Da wurde einigen Menschen, alles Hartz IV Bezieher oder Arbeitslose, 150 Euro Betreuungsgeld gegeben, um zu überprüfen, ob sie dieses für ihre Kinder oder für Alkohol ausgeben.<<
Klaus Baum sagt: Ich habe versucht, mir den Filmbeitrag anzusehen. Es ging nicht. Die Art und Weise, wie hier Menschenverächter andere als Deppen und Guinea-Pigs vorführen, verursachte bei mir spontanen Ekel, so dass ich das Anschauen sofort abbrechen musste.
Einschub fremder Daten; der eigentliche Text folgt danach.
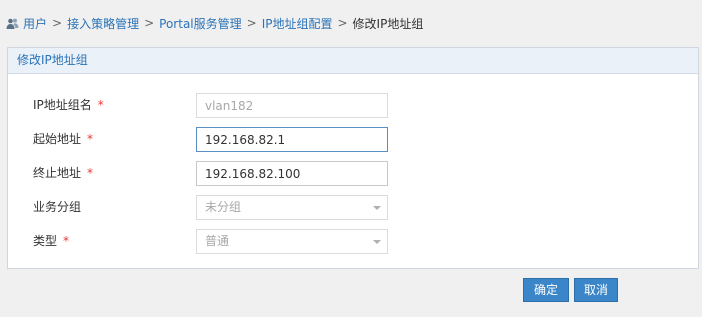 This screenshot has height=317, width=702. Describe the element at coordinates (64, 173) in the screenshot. I see `end-address-label: 终止地址 *` at that location.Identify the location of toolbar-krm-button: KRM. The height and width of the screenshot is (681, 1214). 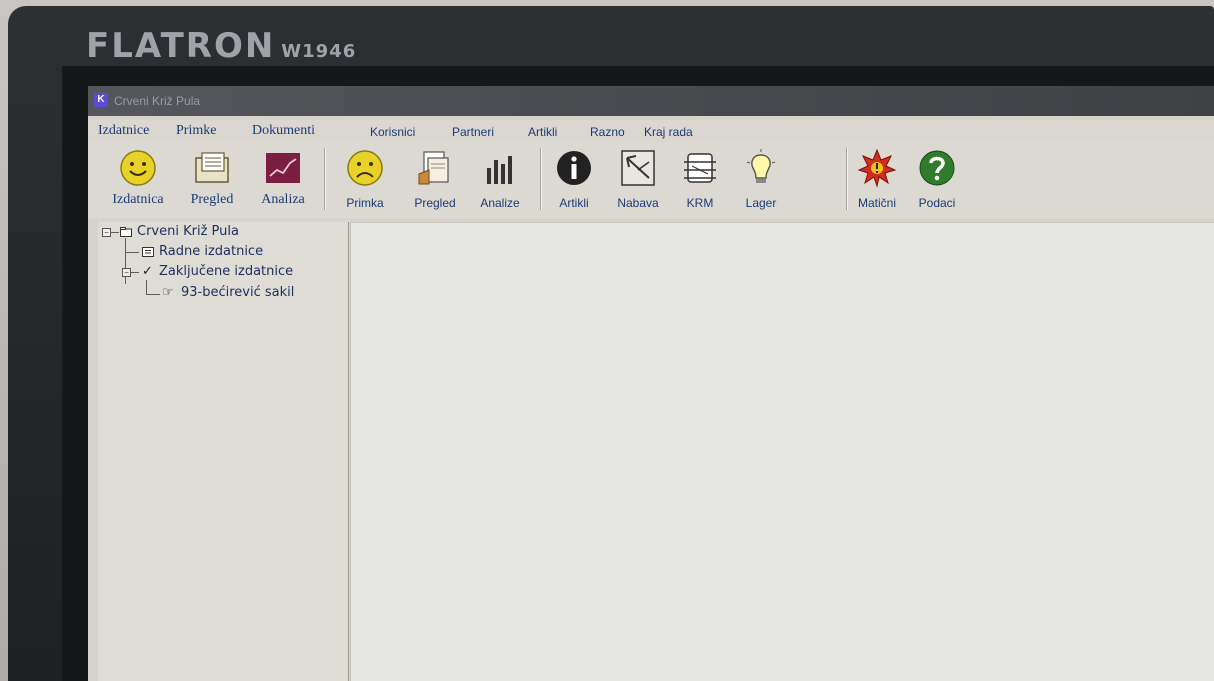
(700, 179).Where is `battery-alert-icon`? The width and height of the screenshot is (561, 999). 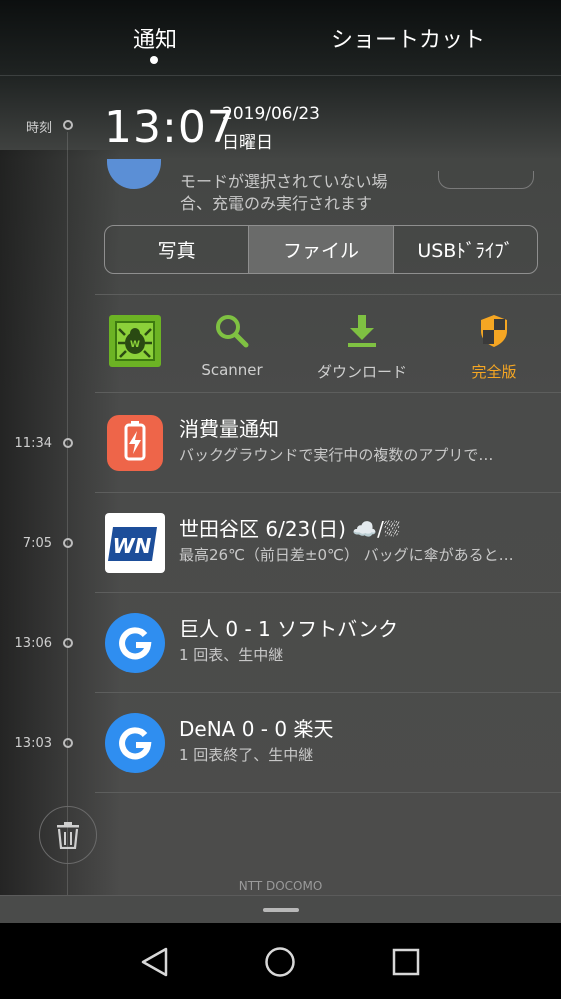
battery-alert-icon is located at coordinates (135, 443).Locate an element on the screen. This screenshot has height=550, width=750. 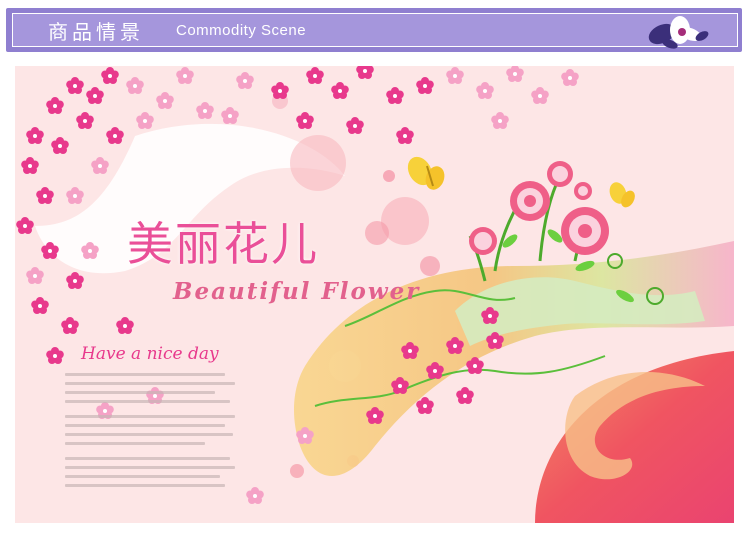
poster-title-en: Beautiful Flower is located at coordinates (297, 292).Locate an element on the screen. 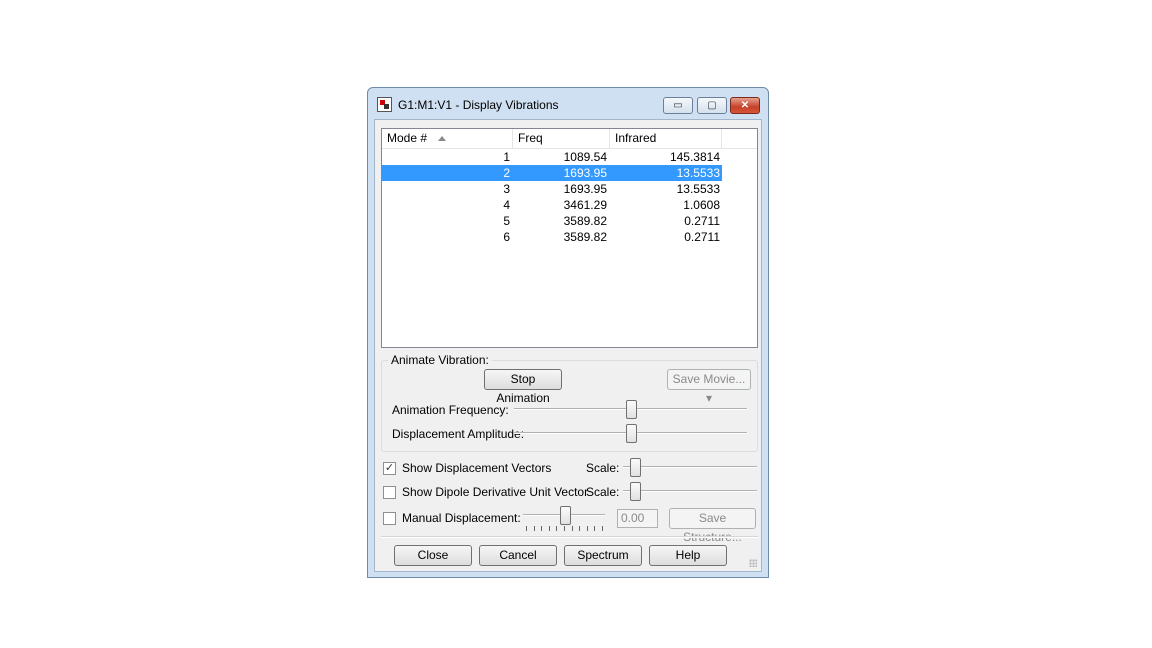 This screenshot has height=648, width=1152. table-row: 2 1693.95 13.5533 is located at coordinates (552, 173). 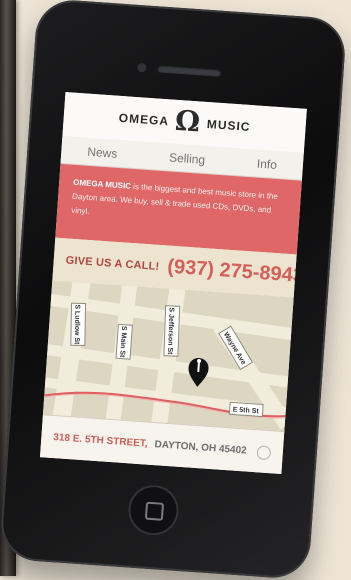 What do you see at coordinates (188, 158) in the screenshot?
I see `nav-selling: Selling` at bounding box center [188, 158].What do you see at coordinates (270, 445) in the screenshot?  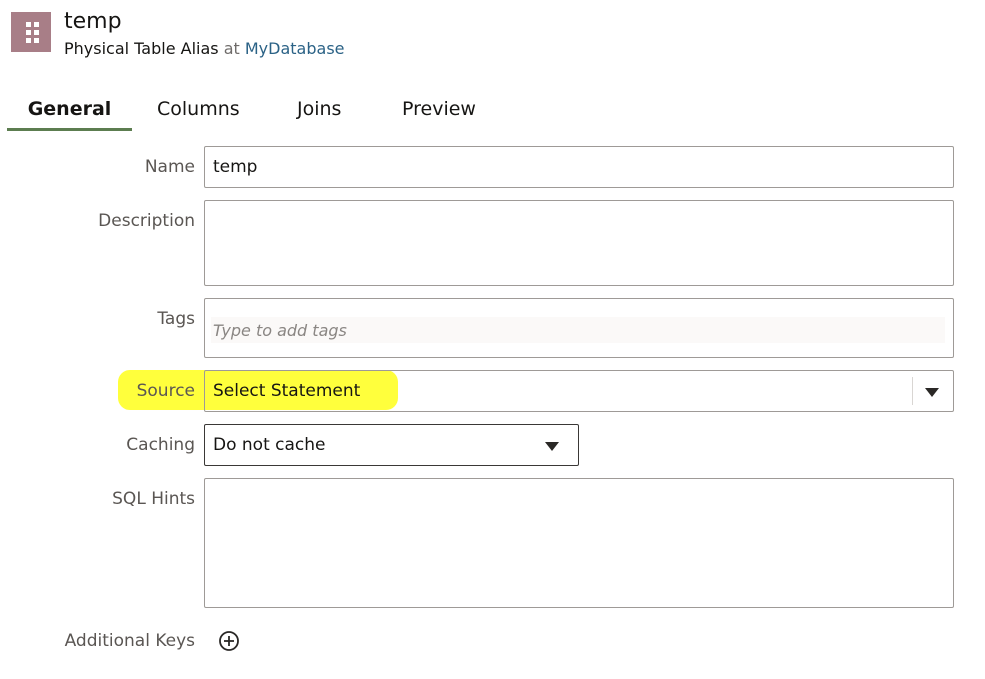 I see `caching-select-value: Do not cache` at bounding box center [270, 445].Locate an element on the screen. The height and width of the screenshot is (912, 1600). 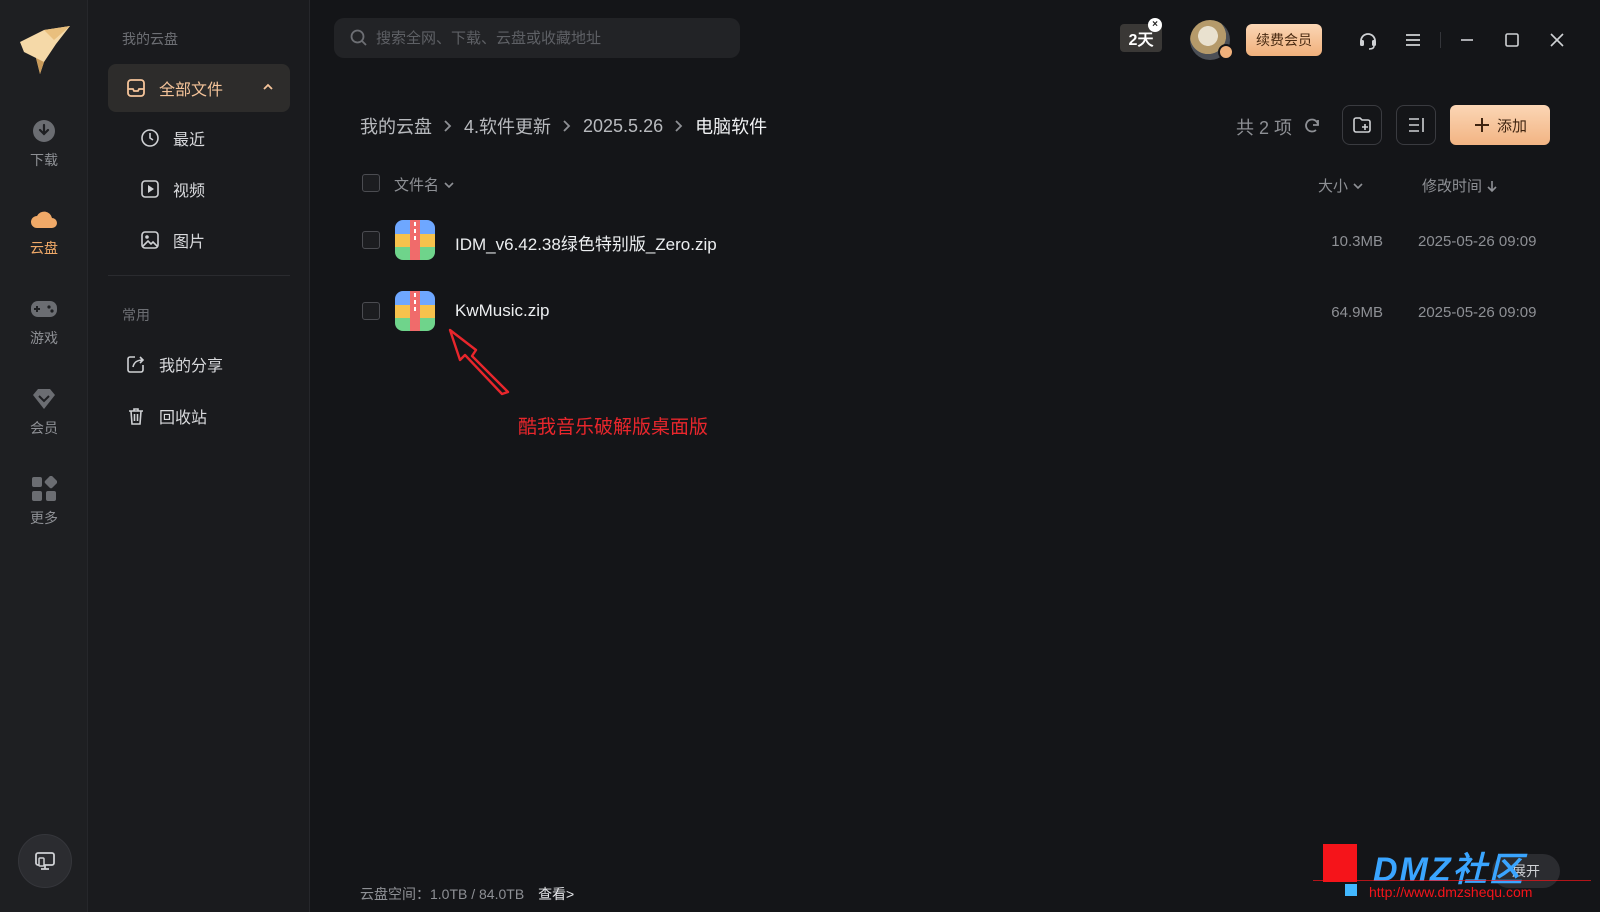
nav-item-label: 最近 is located at coordinates (190, 140).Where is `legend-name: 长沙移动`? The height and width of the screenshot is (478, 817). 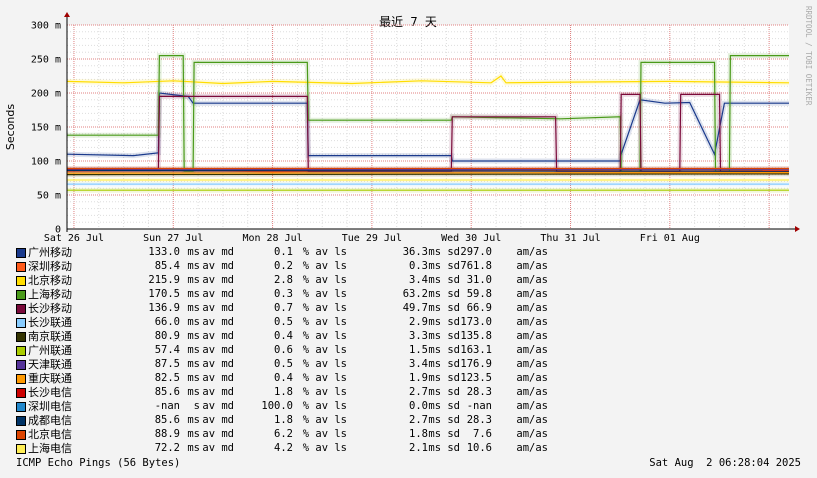 legend-name: 长沙移动 is located at coordinates (50, 308).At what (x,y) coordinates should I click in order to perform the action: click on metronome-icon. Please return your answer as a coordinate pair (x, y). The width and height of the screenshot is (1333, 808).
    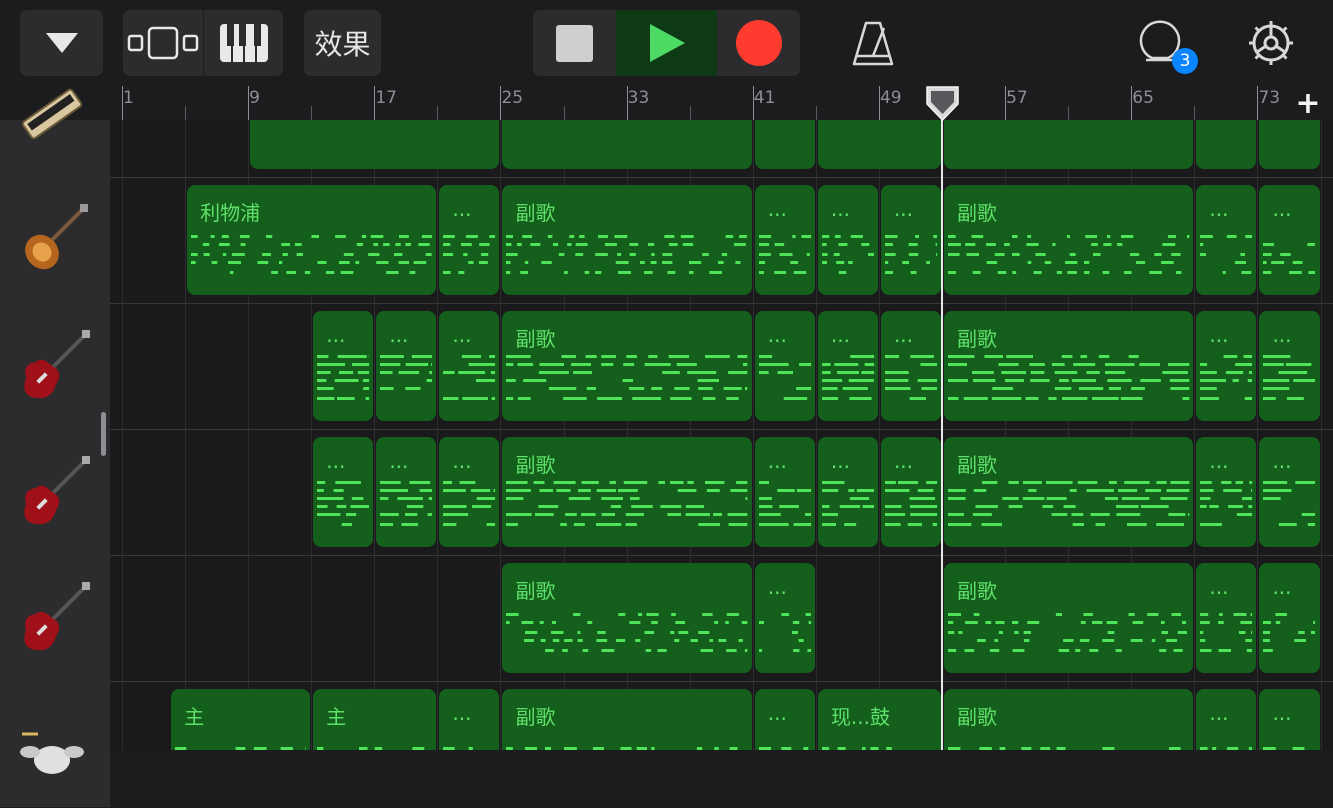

http://www.nachdenkseiten.de/?p=4314#more-4314
http://www.rtl.de/tv/tv_993377.php
Zwei Unterschichtler, die das Kindergeld für Pommes ausgegeben haben:
http://www.democraticunderground.com/discuss/duboard.php?az=view_all&address=105×7582276

2 Antworten so far ↓
1 Roberto J. De Lapuente // Nov 4, 2009 at 2:48 pm
Schlimm genug, aber das dicke Ende wird für die Kaninchen noch kommen. Sie werden sicherlich von der zuständigen Behörde angeschrieben, ihr Einkommen offenzulegen. Die 150 Euro holt sich die Behörde wieder, wenn man es nicht freiwillig angibt, setzt es zudem eine Anzeige wegen Sozialmißbrauch. Erst Feldversuche starten, nachher bluten lassen.
2 somluswelt // Nov 4, 2009 at 5:04 pm
Ich wünschte, die Menschen hätten das Geld zusammen gelegt und ein große Party gegeben hätten, natürlich mit jeder Menge Bier, Wein und Champanger.